_STORED DATA_:
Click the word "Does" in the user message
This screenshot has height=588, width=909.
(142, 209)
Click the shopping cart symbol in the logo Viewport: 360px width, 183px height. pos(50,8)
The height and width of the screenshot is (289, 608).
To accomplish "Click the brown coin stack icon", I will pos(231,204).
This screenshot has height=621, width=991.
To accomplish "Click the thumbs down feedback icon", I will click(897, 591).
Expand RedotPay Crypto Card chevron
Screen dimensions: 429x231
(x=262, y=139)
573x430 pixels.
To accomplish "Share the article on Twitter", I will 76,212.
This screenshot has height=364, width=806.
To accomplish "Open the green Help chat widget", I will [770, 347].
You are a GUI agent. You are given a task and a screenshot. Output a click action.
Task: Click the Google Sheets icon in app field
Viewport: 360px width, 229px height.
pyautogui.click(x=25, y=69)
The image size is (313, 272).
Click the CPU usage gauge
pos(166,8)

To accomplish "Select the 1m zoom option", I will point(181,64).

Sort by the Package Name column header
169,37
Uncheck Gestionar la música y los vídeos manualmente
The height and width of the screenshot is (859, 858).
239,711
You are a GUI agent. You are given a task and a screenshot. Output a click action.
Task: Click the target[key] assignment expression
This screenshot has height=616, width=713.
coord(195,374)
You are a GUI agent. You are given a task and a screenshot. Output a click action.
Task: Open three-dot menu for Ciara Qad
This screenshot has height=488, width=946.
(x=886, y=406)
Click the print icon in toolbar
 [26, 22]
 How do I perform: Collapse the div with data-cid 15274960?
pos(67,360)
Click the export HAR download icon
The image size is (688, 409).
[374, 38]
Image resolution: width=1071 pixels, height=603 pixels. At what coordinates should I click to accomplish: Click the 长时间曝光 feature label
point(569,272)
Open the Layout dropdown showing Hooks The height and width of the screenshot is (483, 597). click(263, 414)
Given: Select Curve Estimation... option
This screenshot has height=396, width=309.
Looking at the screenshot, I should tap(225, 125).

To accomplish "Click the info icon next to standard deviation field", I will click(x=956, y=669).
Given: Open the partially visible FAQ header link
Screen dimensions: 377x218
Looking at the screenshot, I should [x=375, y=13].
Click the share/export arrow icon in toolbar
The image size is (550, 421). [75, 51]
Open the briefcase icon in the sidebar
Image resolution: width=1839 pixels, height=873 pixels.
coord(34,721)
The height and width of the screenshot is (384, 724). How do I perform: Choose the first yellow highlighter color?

_EXERCISE GOAL_: Quote the lines starting at the one containing "Sort by the Package Name column header" and ending at the one containing "(x=886, y=406)", reproducing each line as it appears in the records.

_SOLUTION FOR THIS EXERCISE_:
Sort by the Package Name column header
169,37
Uncheck Gestionar la música y los vídeos manualmente
The height and width of the screenshot is (859, 858).
239,711
You are a GUI agent. You are given a task and a screenshot. Output a click action.
Task: Click the target[key] assignment expression
This screenshot has height=616, width=713.
coord(195,374)
You are a GUI agent. You are given a task and a screenshot. Output a click action.
Task: Open three-dot menu for Ciara Qad
This screenshot has height=488, width=946.
(x=886, y=406)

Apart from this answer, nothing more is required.